6. Click “Create new…” next to the empty “Rule Name” box.
7. In the next box that comes up, click the “Chain” tab. There should be a drop down menu under the words “Proxy chain to be used:”, select “Unused” from that drop down menu. Your proxy should pop up with a check mark next to it. It should look like this. Click “OK” at the bottom.
8. Under “Rule name”, it should now say “New rule #1″. Press “OK” at the bottom. Now restart Skype, and it should be running through your VPS!
Ensuring Your IP Remains hidden
I would enter the Skype options and set it so that Skype does not automatically start whenever your computer turns on. If it does, you run the risk of connecting to Skype before you’ve started Widecap, which would reveal your IP to anyone who’s searching for it. There’s also a settings option in Widecap that allows it to start at system start-up. If you follow these two rules, the worst case scenario if you forget about your proxy is that you will try to start Skype and nothing will happen. After you manually start Skype, it won’t connect to the internet. This means that you’ve forgotten to load up Putty and connect to your VPS! Having Widecap start with your system while preventing Skype from doing so ensures that you will never again leak your IP via Skype.
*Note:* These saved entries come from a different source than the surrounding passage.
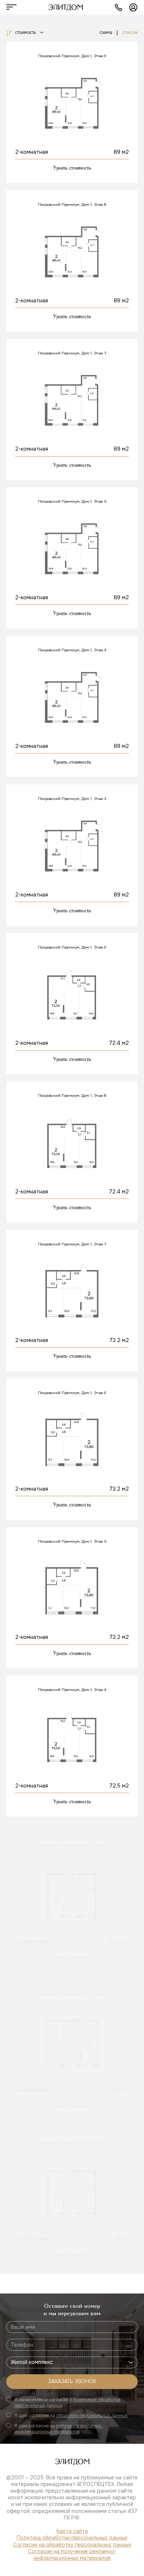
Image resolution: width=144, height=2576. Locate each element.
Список (130, 32)
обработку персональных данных (91, 2416)
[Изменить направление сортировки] (9, 34)
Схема (105, 32)
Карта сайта (72, 2531)
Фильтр (72, 2558)
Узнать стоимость (72, 168)
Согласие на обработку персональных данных (72, 2544)
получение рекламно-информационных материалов (58, 2429)
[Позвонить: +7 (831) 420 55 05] (118, 7)
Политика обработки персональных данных (72, 2537)
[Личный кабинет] (133, 7)
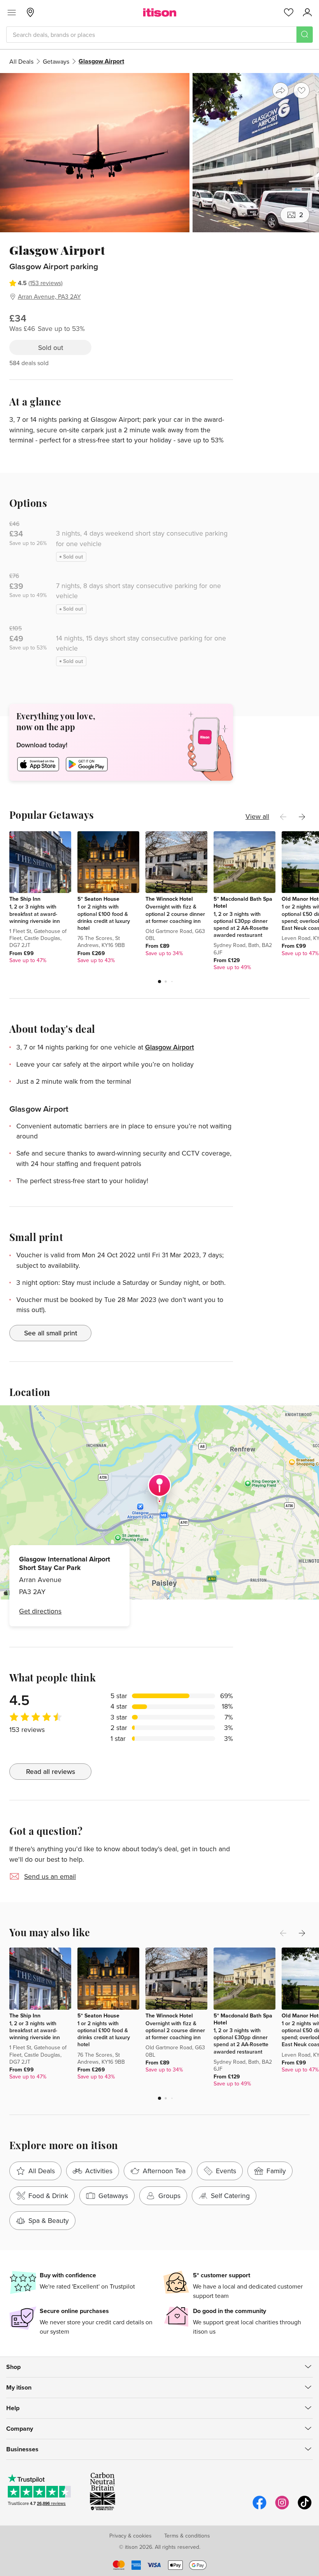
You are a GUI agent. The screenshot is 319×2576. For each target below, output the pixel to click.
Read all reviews (50, 1771)
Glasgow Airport (169, 1047)
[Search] (304, 34)
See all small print (50, 1333)
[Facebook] (259, 2508)
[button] (159, 981)
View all (257, 816)
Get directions (40, 1611)
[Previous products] (283, 817)
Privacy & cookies (130, 2535)
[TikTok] (304, 2508)
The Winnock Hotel (169, 899)
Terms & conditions (187, 2535)
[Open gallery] (159, 152)
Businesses (22, 2449)
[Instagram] (282, 2508)
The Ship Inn (24, 899)
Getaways (56, 61)
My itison (19, 2387)
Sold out (50, 347)
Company (19, 2428)
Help (12, 2408)
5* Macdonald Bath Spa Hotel (243, 902)
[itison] (159, 12)
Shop (13, 2366)
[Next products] (302, 817)
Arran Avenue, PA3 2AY (49, 296)
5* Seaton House (98, 899)
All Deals (21, 61)
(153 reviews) (45, 282)
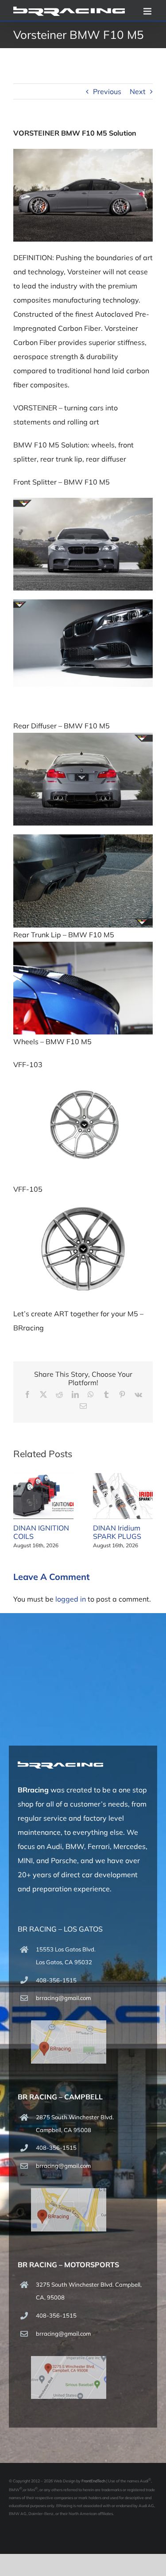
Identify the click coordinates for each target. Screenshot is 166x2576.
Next (138, 91)
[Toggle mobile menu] (148, 11)
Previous (107, 91)
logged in (70, 1599)
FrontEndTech (93, 2480)
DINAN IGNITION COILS (41, 1532)
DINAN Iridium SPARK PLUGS (117, 1532)
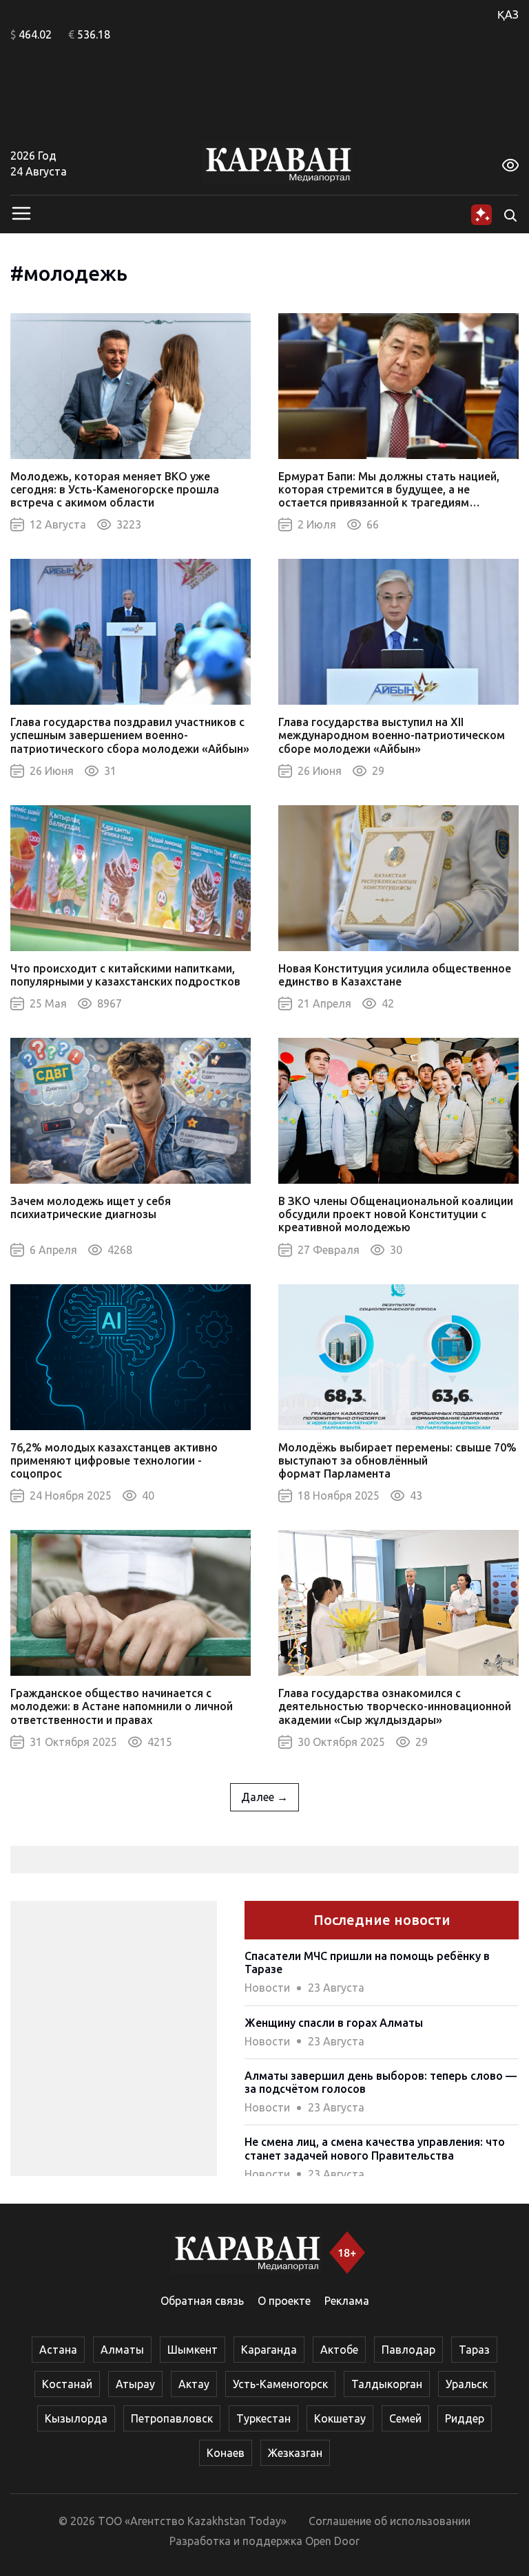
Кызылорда (76, 2418)
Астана (58, 2349)
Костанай (67, 2384)
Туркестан (263, 2418)
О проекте (284, 2301)
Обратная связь (202, 2301)
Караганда (269, 2349)
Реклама (346, 2301)
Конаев (226, 2453)
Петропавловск (172, 2418)
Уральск (467, 2384)
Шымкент (192, 2349)
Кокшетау (340, 2418)
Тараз (474, 2349)
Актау (193, 2384)
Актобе (339, 2349)
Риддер (464, 2418)
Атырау (135, 2384)
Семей (405, 2418)
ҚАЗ (508, 14)
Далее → (264, 1797)
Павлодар (408, 2349)
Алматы (122, 2349)
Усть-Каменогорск (280, 2384)
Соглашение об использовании (389, 2521)
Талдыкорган (386, 2384)
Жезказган (295, 2453)
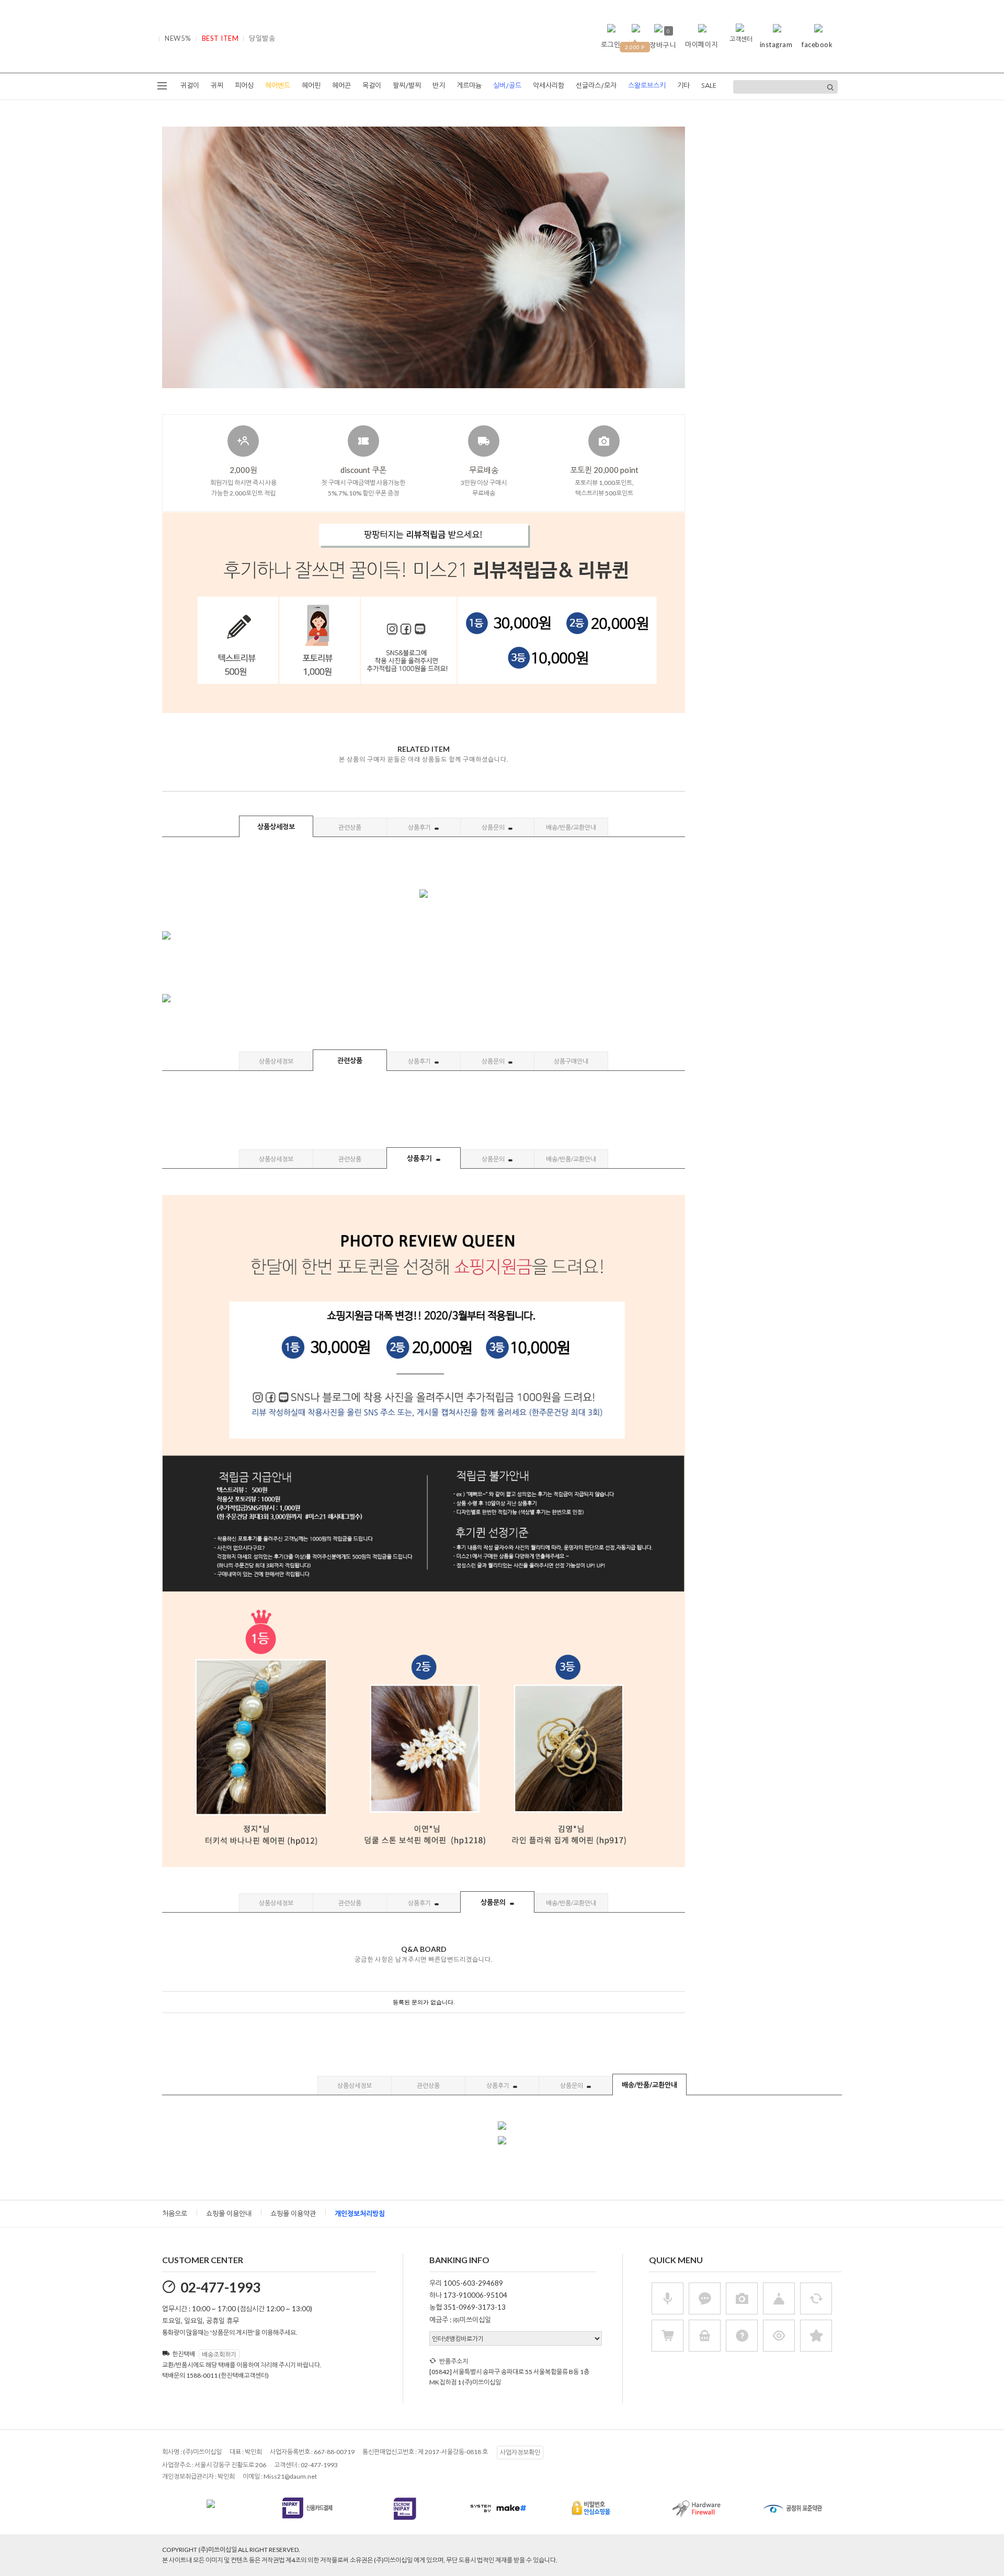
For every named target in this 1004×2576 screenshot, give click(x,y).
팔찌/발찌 (407, 85)
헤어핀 (311, 85)
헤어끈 (341, 85)
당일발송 (262, 38)
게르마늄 (469, 85)
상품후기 (420, 827)
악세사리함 (548, 85)
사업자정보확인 (520, 2452)
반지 (438, 85)
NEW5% (178, 38)
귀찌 (217, 85)
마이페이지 (701, 44)
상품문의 (494, 827)
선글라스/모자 (596, 85)
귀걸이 (189, 85)
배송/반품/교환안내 (571, 827)
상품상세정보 (276, 826)
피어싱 (244, 85)
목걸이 (371, 85)
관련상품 (349, 827)
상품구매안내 (571, 1061)
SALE (708, 85)
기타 (683, 85)
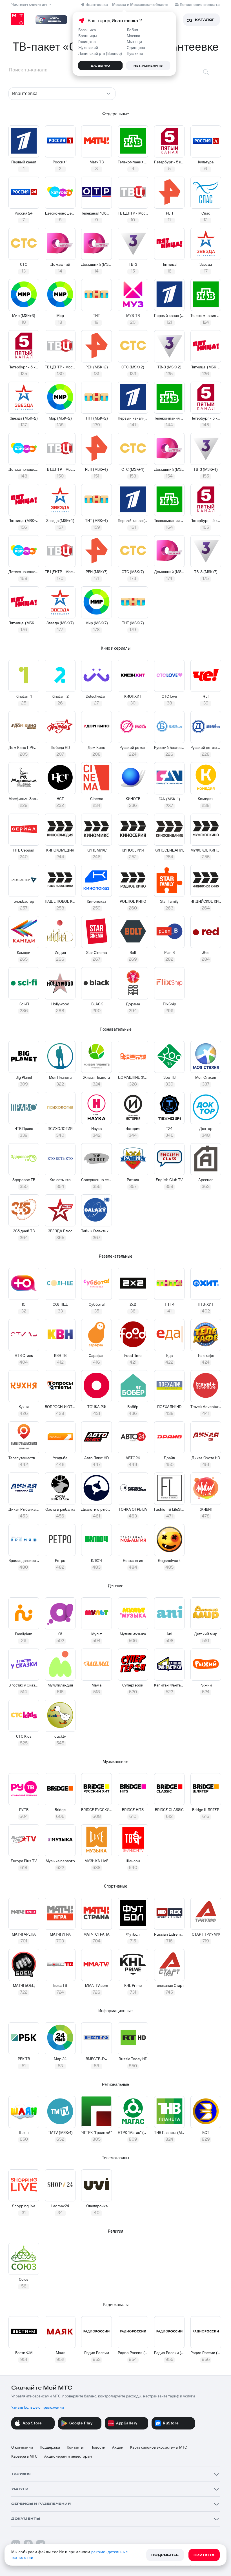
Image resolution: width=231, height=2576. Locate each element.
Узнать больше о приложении (37, 2407)
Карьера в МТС (24, 2456)
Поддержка (50, 2447)
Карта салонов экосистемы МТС (158, 2447)
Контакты (75, 2447)
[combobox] (62, 94)
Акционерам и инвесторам (68, 2456)
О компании (22, 2447)
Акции (117, 2447)
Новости (97, 2447)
I know this all seems relatively complicated, but this is the only way that I’ve found to reliably force Skype to use a proxy. I have tried using the Skype application itself to use a proxy, I’ve tried modifying registry settings, I’ve tried messing with config files, etc…etc…In my personal experience, the only way to reliably force Skype to use a proxy is to force it with an external program.
It’s also important to note that if you’ve already been DDoS’d, it’s possible that person has a record of your IP address, in which case you need to change it. Remember, none of what we’ve gone over here will protect you from getting DDoS’d, it will only prevent a person from acquiring your IP address. If a person is able to get your IP address, the only way to prevent further DDoSing is to change it.
Other ways your IP can get leaked -
Connecting to an IRC via Quakenet’s Webchat or mIRC
Clicking on “IP-logging” links (these are websites who’s sole purpose is to be clicked on by your intended target. Once clicked on, these websites will log your IP address for further use)
Displaying your IP Address on Stream (this sounds silly, but it’s possible for it to pop-up in a lot of different programs – pay attention to this stuff if you’ve been a victim of DDoSing in the past!)
Someone else on your network doing any of the above, including using a non-proxied Skype (a roommate, a friend, a family member, etc…)
If you have any questions, leave them in the comments and I’ll try to edit the above to clear up any confusion!
If you’re curious about what’s actually happening here, I’ll try to explain it as best as I understand it.
Putty is being used as a Socks 5 Server on your computer. After Putty has been connected to your VPS, you have an SSH tunnel established that allows you to send/receive information from your computer via that Socks 5 server to your VPS. Using Widecap allows you to force a program (Skype, in this case, though you can really do this with any program) to use 127.0.0.1:8080 (127.0.0.1 = localhost, or, our Socks 5 server that is putty, and 8080 is the port that we specified earlier under the SSH Tunneling properties in Putty) for all of its data transfer. What this essentially does is restrict a program to communicate only with your VPS, so all of your traffic is effectively being masked by that server.